Data formats and compression algorithms

This section describes the data formats supported in YDB that are stored in S3, the supported compression algorithms, and the list of supported YQL types for each data format.

Supported data formats

The list of data formats supported in YDB is provided in the table below.

Format Reading Writing
csv
csv_with_names
tsv_with_names
json_list
json_each_row
json_as_string
parquet
raw

CSV format

This format is based on the CSV format and differs from csv_with_names in that it does not have a header with column names. All lines in the file are treated as data, and column names are taken from the schema of the query in the order they are declared in SCHEMA.

Note

The csv format is available only for reading data from S3. Writing in this format is not supported.

Example of data (without a header row):

1997,Man_1,Model_1,3000.00
1999,Man_2,Model_2,4900.00
Example query
SELECT
    *
FROM external_source.path
WITH
(
    FORMAT = "csv",
    SCHEMA =
    (
        Year Int32,
        Manufacturer Utf8,
        Model Utf8,
        Price Double
    )
)

The result of the query execution:

# Manufacturer Model Price Year
1 Man_1 Model_1 3000 1997
2 Man_2 Model_2 4900 1999

Csv_with_names format

This format is based on the CSV format.

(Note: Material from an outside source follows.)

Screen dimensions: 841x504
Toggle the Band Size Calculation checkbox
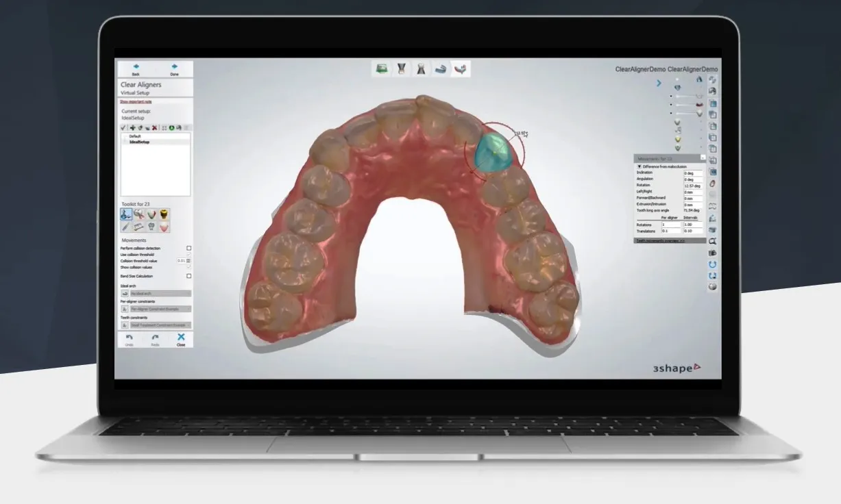tap(189, 276)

The data is arranged in columns, separated by commas, and the first line of the file contains the column names. Unlike the csv format, where column names are taken from the query schema and matched positionally, in the csv_with_names format, column names are read directly from the header line of the file and matched to the schema by name.

Example data:

Year,Manufacturer,Model,Price
1997,Man_1,Model_1,3000.00
1999,Man_2,Model_2,4900.00
Example query
SELECT
    *
FROM external_source.path
WITH
(
    FORMAT = "csv_with_names",
    SCHEMA =
    (
        Year Int32,
        Manufacturer Utf8,
        Model Utf8,
        Price Double
    )
)

The result of the query execution:

# Manufacturer Model Price Year
1 Man_1 Model_1 3000 1997
2 Man_2 Model_2 4900 1999

tsv_with_names format

This format is based on the TSV format. The data is arranged in columns and separated by tab characters (code 0x9). The first line of the file contains the column names.

Example of data:

Year    Manufacturer    Model   Price
1997    Man_1   Model_1    3000.00
1999    Man_2   Model_2    4900.00
Example query
SELECT
    *
FROM external_source.path
WITH
(
    FORMAT = "tsv_with_names",
    SCHEMA =
    (
        Year Int32,
        Manufacturer Utf8,
        Model Utf8,
        Price Double
    )
)

The result of the query execution:

# Manufacturer Model Price Year
1 Man_1 Model_1 3000 1997
2 Man_2 Model_2 4900 1999

json_list format

This format is based on JSON representation of data. In this format, each file must contain an object in a valid JSON representation.

Example of valid data (data is presented as a list of JSON objects):

[
    { "Year": 1997, "Manufacturer": "Man_1", "Model": "Model_1", "Price": 3000.0 },
    { "Year": 1999, "Manufacturer": "Man_2", "Model": "Model_2", "Price": 4900.00 }
]

Example of INcorrect data (each separate line contains a separate JSON object, but these objects are not combined into a list):

{ "Year": 1997, "Manufacturer": "Man_1", "Model": "Model_1", "Price": 3000.0 }
{ "Year": 1999, "Manufacturer": "Man_2", "Model": "Model_2", "Price": 4900.00 }
Example query
SELECT
    *
FROM external_source.path
WITH
(
    FORMAT = "json_list",
    SCHEMA =
    (
        Year Int32,
        Manufacturer Utf8,
        Model Utf8,
        Price Double
    )
)

Result of query execution:

# Manufacturer Model Price Year
1 Man_1 Model_1 3000 1997
2 Man_2 Model_2 4900 1999

json_each_row format

This format is based on JSON representation of data. In this format, each line of the file must contain a separate object in a valid JSON representation, but these objects are not combined into a JSON list. This format is used when transferring data through streaming systems, such as Apache Kafka or YDB topics (../../../datamodel/topic.md).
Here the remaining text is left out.